A ban on an HIV drug linked to birth defects should be limited to pregnant women or those planning to conceive to avoid a resurgence of the endemic, a group of medics urged.
The Health ministry recently banned the prescription of dolutegravir (DTG) as a front-line drug for women of child bearing age and recommended Efavirenz as a replacement.
The ban followed an advisory by the US Food and Drugs Administration and the European Medicines Agency that new studies indicate that women with HIV taking DTG at the time of conception or during the first trimester of pregnancy appear to be at higher risk of giving birth to babies with neural tube defects.
Neural tube defects occur early in pregnancy when the spinal cord, brain, and related structures do not form properly.
“Since the defects occur early in pregnancy, they should just use the drug and when they feel they want to have a baby, they consult their service provider to switch to another drug and after giving birth and breastfeeding they continue with the drug,” Maureen Kimani, the programme manager HIV care and treatment, at the National AIDS and STI Control Programme (NASCOP) said.
“I am happy that health providers have warned women of the risks of the drug to the unborn babies. They should use family planning to avoid such risks,” she added.

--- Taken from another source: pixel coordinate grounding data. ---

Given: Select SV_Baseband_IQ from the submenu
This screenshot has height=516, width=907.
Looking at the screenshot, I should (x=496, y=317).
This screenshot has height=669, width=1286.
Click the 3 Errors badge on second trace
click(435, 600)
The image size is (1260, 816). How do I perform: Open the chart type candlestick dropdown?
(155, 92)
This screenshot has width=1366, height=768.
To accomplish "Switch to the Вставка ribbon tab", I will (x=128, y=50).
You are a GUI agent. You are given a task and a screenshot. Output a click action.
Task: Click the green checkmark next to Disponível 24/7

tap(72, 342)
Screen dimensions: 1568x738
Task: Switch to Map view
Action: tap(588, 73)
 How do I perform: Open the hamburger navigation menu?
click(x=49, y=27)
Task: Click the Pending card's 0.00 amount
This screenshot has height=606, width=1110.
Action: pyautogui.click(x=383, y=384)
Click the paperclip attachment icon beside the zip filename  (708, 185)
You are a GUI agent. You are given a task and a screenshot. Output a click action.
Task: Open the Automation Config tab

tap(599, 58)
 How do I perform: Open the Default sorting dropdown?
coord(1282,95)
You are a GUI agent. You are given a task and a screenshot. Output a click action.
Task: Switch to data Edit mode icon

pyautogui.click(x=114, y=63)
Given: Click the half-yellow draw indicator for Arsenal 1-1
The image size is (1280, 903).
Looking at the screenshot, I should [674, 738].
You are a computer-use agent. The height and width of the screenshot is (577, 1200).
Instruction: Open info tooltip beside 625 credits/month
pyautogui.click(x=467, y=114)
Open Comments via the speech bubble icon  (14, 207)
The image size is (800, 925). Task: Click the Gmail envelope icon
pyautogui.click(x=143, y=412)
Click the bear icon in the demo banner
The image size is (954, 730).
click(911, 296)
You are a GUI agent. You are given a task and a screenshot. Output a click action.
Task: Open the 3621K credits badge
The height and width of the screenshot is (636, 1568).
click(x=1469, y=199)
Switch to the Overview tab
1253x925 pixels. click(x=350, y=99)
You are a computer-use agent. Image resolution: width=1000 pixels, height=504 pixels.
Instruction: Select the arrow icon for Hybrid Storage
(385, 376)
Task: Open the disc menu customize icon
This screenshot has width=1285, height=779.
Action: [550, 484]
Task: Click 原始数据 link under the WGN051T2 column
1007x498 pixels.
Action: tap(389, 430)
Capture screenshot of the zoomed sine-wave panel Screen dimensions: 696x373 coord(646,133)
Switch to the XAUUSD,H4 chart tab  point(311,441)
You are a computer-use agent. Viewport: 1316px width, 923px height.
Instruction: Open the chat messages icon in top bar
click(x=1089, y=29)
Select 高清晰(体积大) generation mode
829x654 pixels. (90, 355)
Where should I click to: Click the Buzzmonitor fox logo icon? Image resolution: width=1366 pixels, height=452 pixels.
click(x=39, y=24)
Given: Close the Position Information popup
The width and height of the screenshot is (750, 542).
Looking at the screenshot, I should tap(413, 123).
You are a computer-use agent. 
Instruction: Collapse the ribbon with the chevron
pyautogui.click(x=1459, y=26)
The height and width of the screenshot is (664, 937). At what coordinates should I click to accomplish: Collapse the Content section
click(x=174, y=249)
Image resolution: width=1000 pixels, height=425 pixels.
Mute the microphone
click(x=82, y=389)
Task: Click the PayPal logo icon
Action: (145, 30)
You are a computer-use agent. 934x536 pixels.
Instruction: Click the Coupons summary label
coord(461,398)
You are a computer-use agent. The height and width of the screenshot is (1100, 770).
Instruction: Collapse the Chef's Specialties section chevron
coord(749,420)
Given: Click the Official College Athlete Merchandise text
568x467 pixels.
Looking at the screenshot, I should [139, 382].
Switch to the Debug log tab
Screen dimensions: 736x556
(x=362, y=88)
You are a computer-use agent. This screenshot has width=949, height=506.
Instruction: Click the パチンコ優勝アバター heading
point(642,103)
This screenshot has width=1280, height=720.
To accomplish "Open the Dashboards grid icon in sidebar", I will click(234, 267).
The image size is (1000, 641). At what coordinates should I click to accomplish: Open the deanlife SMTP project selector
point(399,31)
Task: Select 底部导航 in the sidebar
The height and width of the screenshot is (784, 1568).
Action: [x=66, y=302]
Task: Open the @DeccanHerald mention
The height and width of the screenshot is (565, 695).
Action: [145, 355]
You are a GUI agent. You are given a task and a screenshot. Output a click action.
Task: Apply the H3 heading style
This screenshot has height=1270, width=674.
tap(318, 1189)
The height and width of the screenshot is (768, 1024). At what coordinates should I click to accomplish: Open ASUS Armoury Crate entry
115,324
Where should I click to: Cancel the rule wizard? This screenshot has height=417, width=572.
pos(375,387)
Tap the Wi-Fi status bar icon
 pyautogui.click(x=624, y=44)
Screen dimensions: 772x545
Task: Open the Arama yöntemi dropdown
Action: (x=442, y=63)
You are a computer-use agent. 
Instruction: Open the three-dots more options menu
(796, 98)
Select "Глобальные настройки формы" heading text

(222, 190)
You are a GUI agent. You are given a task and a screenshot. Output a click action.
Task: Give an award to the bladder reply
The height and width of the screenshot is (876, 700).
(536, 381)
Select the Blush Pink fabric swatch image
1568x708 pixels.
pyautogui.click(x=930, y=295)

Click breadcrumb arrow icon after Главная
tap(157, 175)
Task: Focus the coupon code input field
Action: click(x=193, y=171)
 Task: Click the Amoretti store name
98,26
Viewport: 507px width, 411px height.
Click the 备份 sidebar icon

Dismas Oketch, head of HIV clinical trials at the Kenya Medical Research Institute’s Centre for Global Health Research, said HIV positive women of reproductive age should be given folic acid three months before their pregnancies rather than stopping prescription of the drug.
He said the introduction of folate early prevents neural tube defects.
“Some degree of caution has to be exercised to prevent such defects. women should plan their pregnancies and ensure that they are on folic acid earlier enough before pregnancy,” Dr Oketch warned.
“DTG is safe and has a high genetic barrier, it is difficult for HIV to develop resistance to DTG as compared to other drugs,” adding that when patients are placed on DTG, viral suppression is achieved very fast, which is one of the treatment goals,” Dr Oketch said.
Current 2016 WHO Guidelines caution that there is insufficient data for using DTG during pregnancy or breastfeeding and recommended efavirenz (EFV) in combination with tenofovir (TDF) + lamivudine (3TC) or emtricitabine (FTC) as the preferred option in pregnancy.